Patients with platinum-resistant ovarian cancer may benefit from treatment with ofranergene obadenovec, which received fast track designation from the FDA.
The FDA granted fast track designation to an application for ofranergene obadenovec (ofra-vec; VB-111) as treatment of patients with platinum-resistant ovarian cancer, according to a press release from developer VBL Therapeutics.1
The agent is currently being examined in combination with paclitaxel in patients with recurrent platinum-resistant ovarian cancer in the phase 3 OVAL trial (NCT03398655). In March 2020, the reported efficacy data in 60 patients, with investigators reporting a CA-125 overall response rate (ORR) of 53%.2 At the time, the response rate was presumed to be 58% or higher if the randomization was balanced.
Among patients who had fever following treatment—a frequently observed adverse effect associated with ofra-vec—the ORR was 69%. Investigators concluded that the ORR observed in the phase 3 interim analysis was comparable with that of the phase 2 trial, which included a similar patient population.
“We are pleased to receive FDA fast track designation for [ofranergene obadenovec] in platinum-resistant ovarian cancer. The fast track designation can facilitate the process towards potential registration and, importantly, may help expedite the time to market for [ofra-vec], if approved,” Dror Harats, MD, chief executive officer at VBL Therapeutics, said in a statement. “The readout of the progression-free survival primary end point in the OVAL trial will be an important milestone for VBL in the second half of this year. We believe that, if positive, this will support a Biologics License Application submission to the FDA.”
Ofra-vec is an investigational gene therapy designed to employ a dual mechanism of tumor vasculature blockade and anti-tumor immune response to treat solid tumors. Currently, the trial has completed enrollment of 409 patients, which is being conducted at centers in the United States, Europe, Israel, and Japan. Following an unblinded review of data from 370 patients, the data safety monitoring committee unanimously recommended that the trial continue according to plan.
Ofra-vec was administered at a dose of 1 × 1013 virus particles every 2 months and paclitaxel was given at a dose of 80 mg/m2 every week. The control arm received the paclitaxel backbone plus placebo.
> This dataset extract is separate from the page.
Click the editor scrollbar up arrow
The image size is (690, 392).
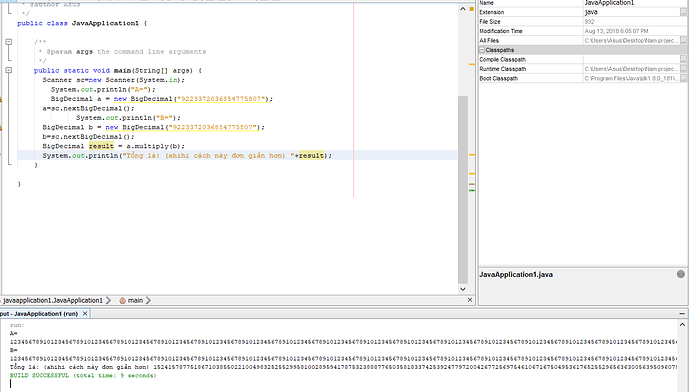coord(462,9)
The primary end points of the study are progression-free survival and overall survival (OS). If either of the primary end points are met, investigators state that this could be enough to support the biologics license application (BLA). Should the PFS end point be met in a readout that’s expected in the second half of 2022, the application could be accelerated by roughly 1 year. The OS read out is expected for 2023. Secondary end points include CA-125 and RECIST1.1 response and ORR.
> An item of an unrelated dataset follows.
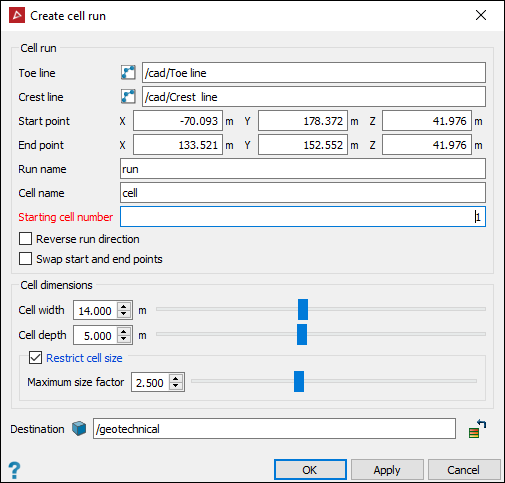Close the Create cell run dialog
This screenshot has width=505, height=483.
tap(481, 15)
To be considered for the trial, patients were required to have histologically confirmed epithelial ovarian cancer and platinum-resistant disease. Disease needed to be measurable by RECIST 1.1 criteria and be treatable with chemotherapy. Patients also needed to have adequate hematologic functions and an ECOG performance status of 0 to 1. Patients with non-epithelial tumors or ovarian tumors with low malignant potential, or who received more than 5 prior anticancer ovarian regimens were excluded from the study.